For the full listing below, write out each entry exactly and exclude the images.

=== DATA FOR THIS TASK ===

== Segment start ==

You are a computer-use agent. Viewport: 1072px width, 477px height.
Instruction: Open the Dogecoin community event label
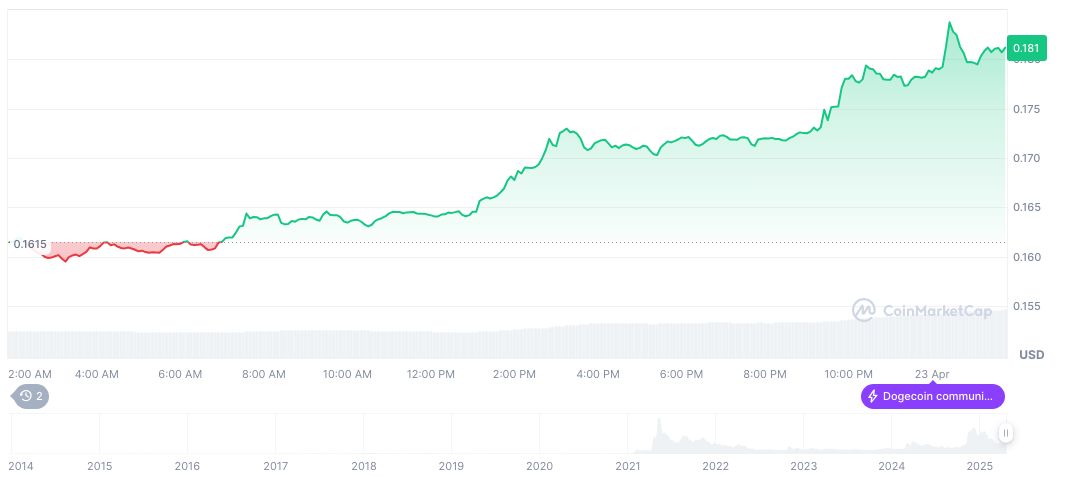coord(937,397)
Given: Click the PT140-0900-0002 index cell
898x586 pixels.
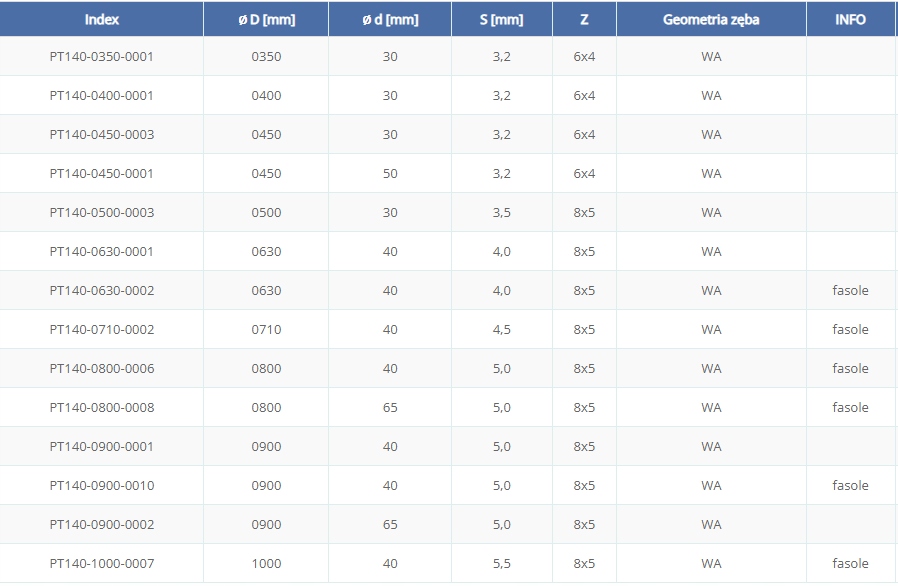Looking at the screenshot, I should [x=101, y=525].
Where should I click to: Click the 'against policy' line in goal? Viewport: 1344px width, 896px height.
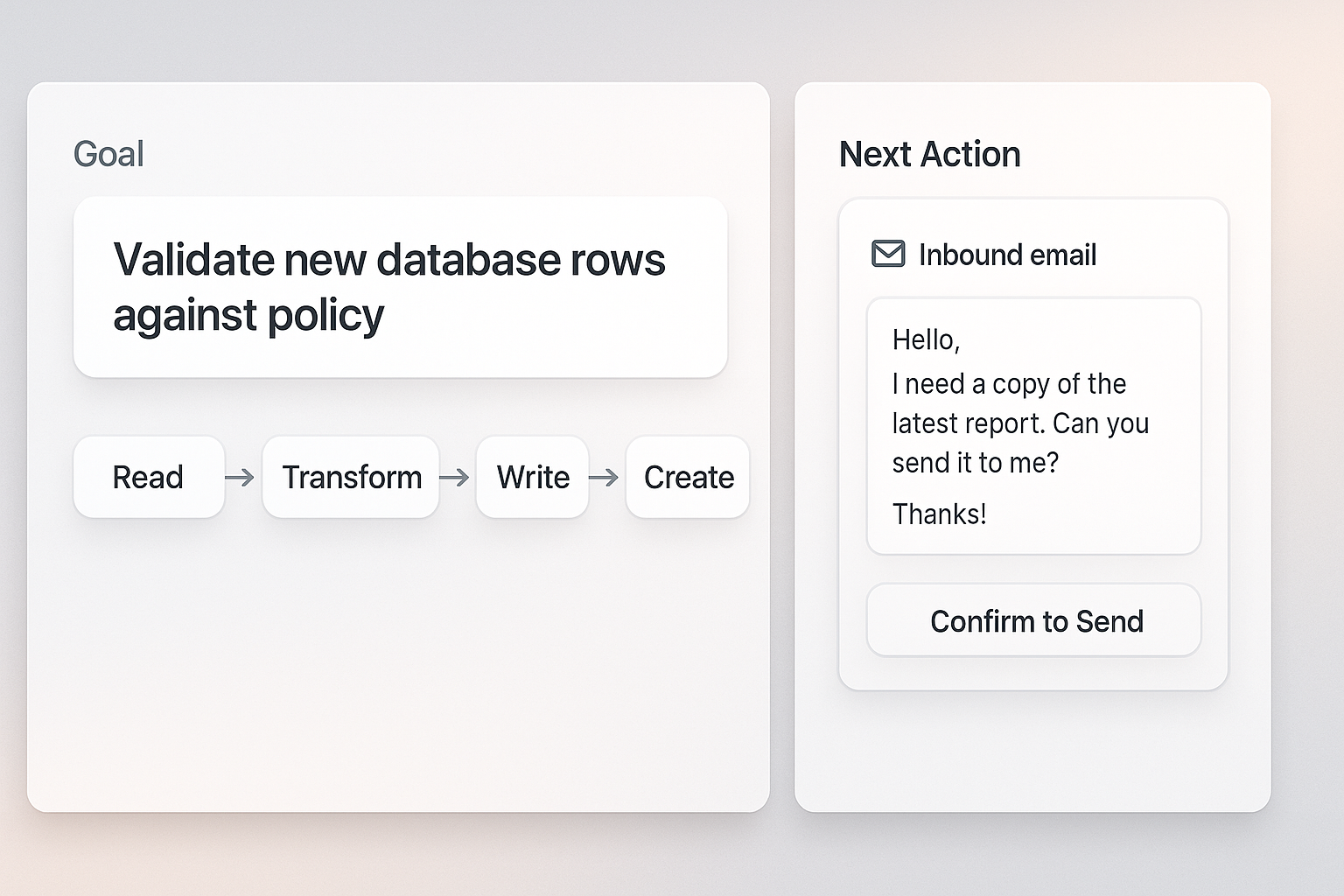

== Segment end ==

=== RESULT OF THE TASK ===
You are a computer-use agent. Viewport: 1072px width, 477px height.
Instruction: Open the Dogecoin community event label
coord(937,397)
Given: Click the PT140-0900-0002 index cell
898x586 pixels.
Looking at the screenshot, I should [x=101, y=525].
Where should I click to: Click the 'against policy' line in goal? Viewport: 1344px width, 896px height.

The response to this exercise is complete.